Isn't it great that Downtown East is providing a ray of hope for our tired, shuttered, depopulated, aging, tumbledown urban core? The New York Times thinks so. Downtown East is placed in Context straight away, one of those big projects the little cities out in provinces hope will turn around their fortunes.

The status quo for where, exactly? I've rarely seen a parking lot that could be described as crumbling. Tired buildings? You mean the refurbished low-income transitional housing here, or the rehabbed warehouse that's now residential here, or the adjacent office building that looks as good as it's ever looked? StarTribune World HQ may be tired on the inside here and there, but outside it's still stark and clean, and the Armory, while in need of an overhaul, isn't exactly a weary pile awaiting the sweet release of the wrecking ball. The Juvie center and the adjacent office structure are hardly old. There's one Tired Building in the area, and it's a nondescript old industrial building. The Haaf Ramp? Not tired. The jail? Not tired. The Freeman Building? Not tired; dead and gone, and hooray for that.

Limited housing? I'll admit you have to walk an entire block to get to the rows and rows of condos on Washington, and the journey may deplete one so much the rest of the residential renaissance of downtown must wait for another day. If you knew nothing of Minneapolis, you'd conclude it was a barren expanse where the only residents were rummies in SROs working on a pint of Sno-Shoe.

Next:

Because there's nothing to do downtown. If only it had restaurants and bars.

Note that the person quoted "welcomes the redevelopment," which has nothing in the way of an entertainment quotient.
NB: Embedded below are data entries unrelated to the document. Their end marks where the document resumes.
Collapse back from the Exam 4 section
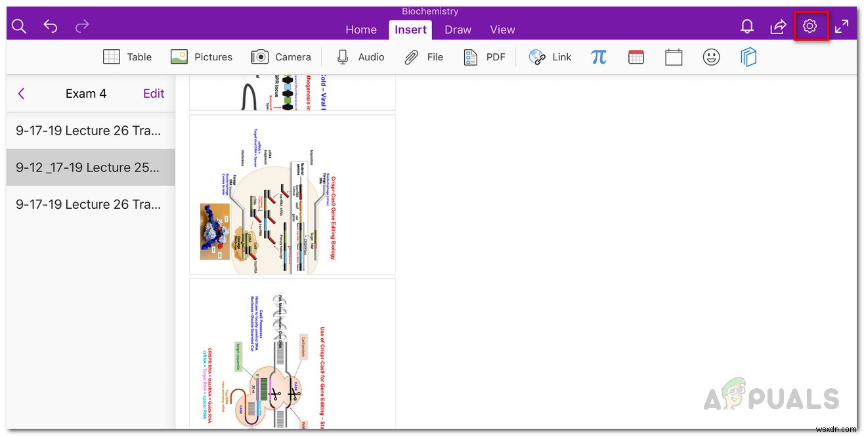864x436 pixels. click(21, 93)
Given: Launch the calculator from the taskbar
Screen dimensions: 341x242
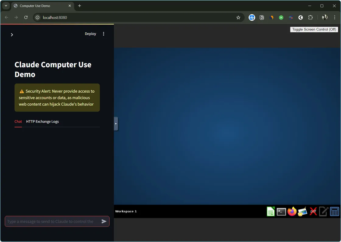Looking at the screenshot, I should point(334,211).
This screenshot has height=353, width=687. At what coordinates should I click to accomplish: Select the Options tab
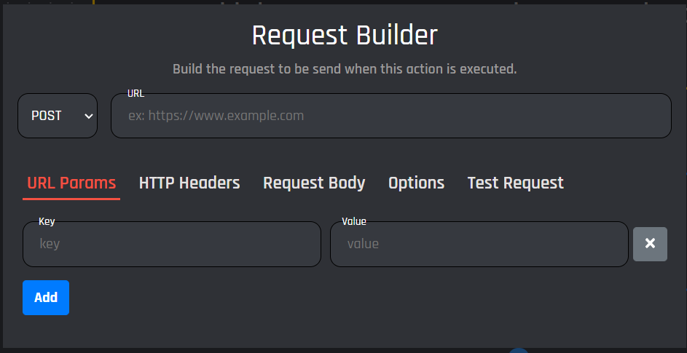point(416,183)
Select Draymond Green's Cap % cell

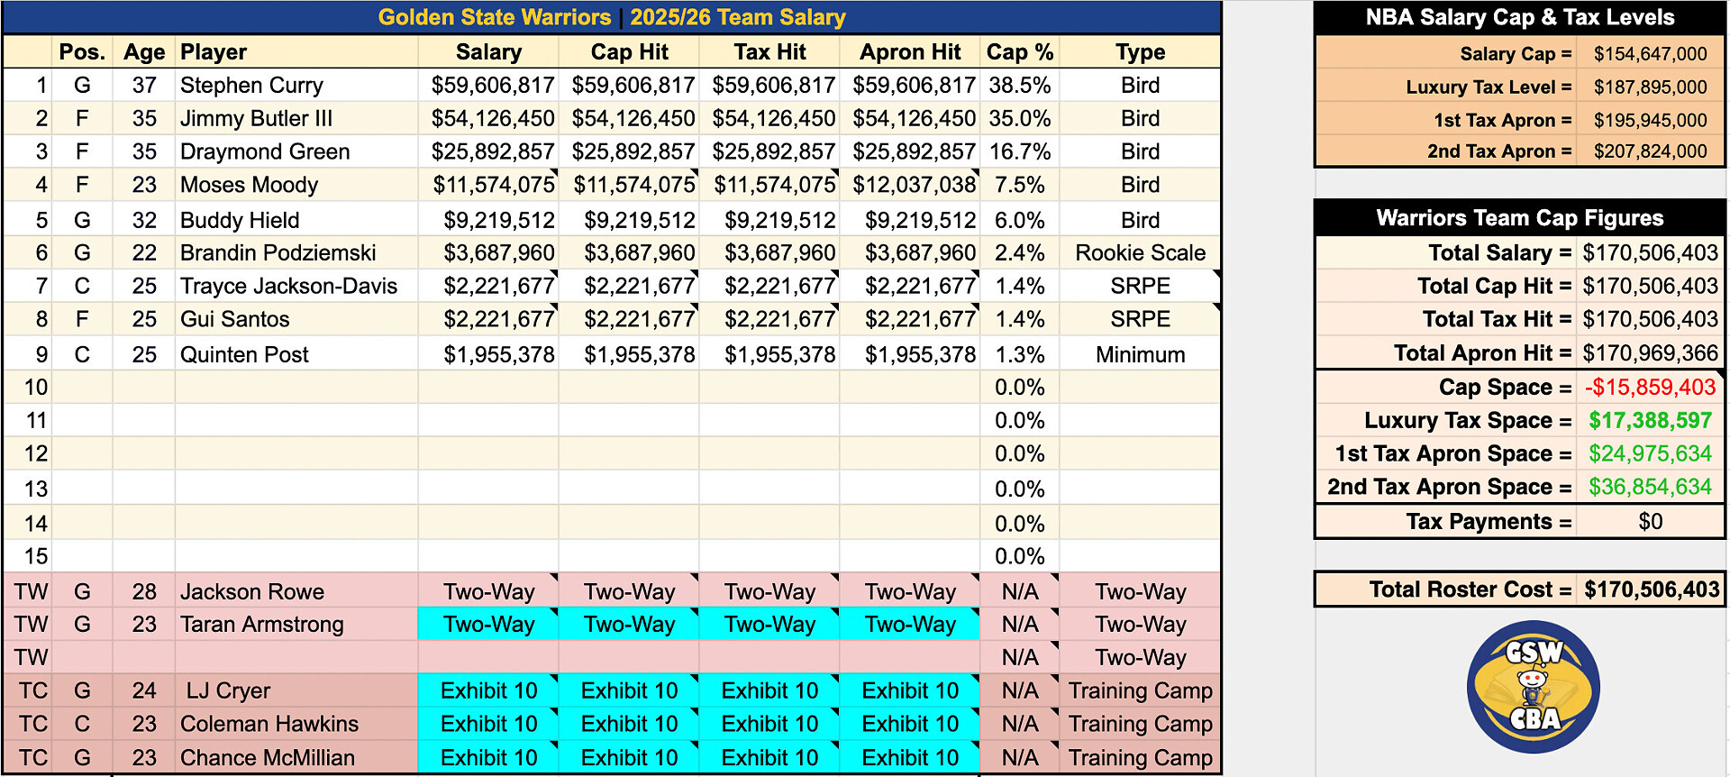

Which is not the point of the project. At all. I don't remember the part where they unveiled the twin towers of the Wells Fargo project and said "this, and the hotel, will be the spur that brings people to live downtown. We anticipate demand so strong armed guards will be required to restore order after the announcement that the units have been sold." Downtown East is not meant to revitalize downtown. It is meant to revitalize the few blocks known as Downtown East, thereby complimenting the substantial development that's taken place nearby.

He's absolutely right. This would be the point where the New York Times mentions exactly what sort of retailers his relatives were, and what happened to the store, and how this kicky little thing called "Target" came out of it, but TMI, I guess.

Then there's some recaps about the nature of the deal and some rah-rah booster quotes, and this:

Fifty-nine documents! People stop me on the street and ask how many documents were involved in the sale, and which soft drink infused the proceedings. Always felt bad I had to shrug and plead ignorance.

I hate it when optimism of the cautious variety is subjected to dimming, but I really don't think anyone watching the project arise finds their heart snag on the Protruding Nail of Recollected Financing Battles. No one who looks at the renderings of the park puts a hand on their sternum, and thinks oh what unalloyed joy I would feel had not the process been so lengthy or contentious.

It's in the cutline of the photo, too: "Battles over its financing have dimmed many residents' optimism about the redevelopment project." They may have affected how people view the project, inasmuch as some people were opposed to any public participation, but this was baked into the project, and it's not as if a great blaring blast of optimism has been sullied because people remember the financing battles they had willed themselves to forget.

It's almost as if a narrative is being imposed on the situation, but c'mon, how likely is that.

The story needed conflict, I guess, because "healthy downtown that never really hit rock bottom revels in a burst of activity" doesn't have the right worried tone. Will the Downtown East revitalize downtown Minneapolis? One must look to Cleveland in 1973. No, one musn't. From the sound of the article, Minneapolis has staked everything on one big development, when it's a culmination of disparate projects that made Downtown East not the savior of the city, but the latest thing.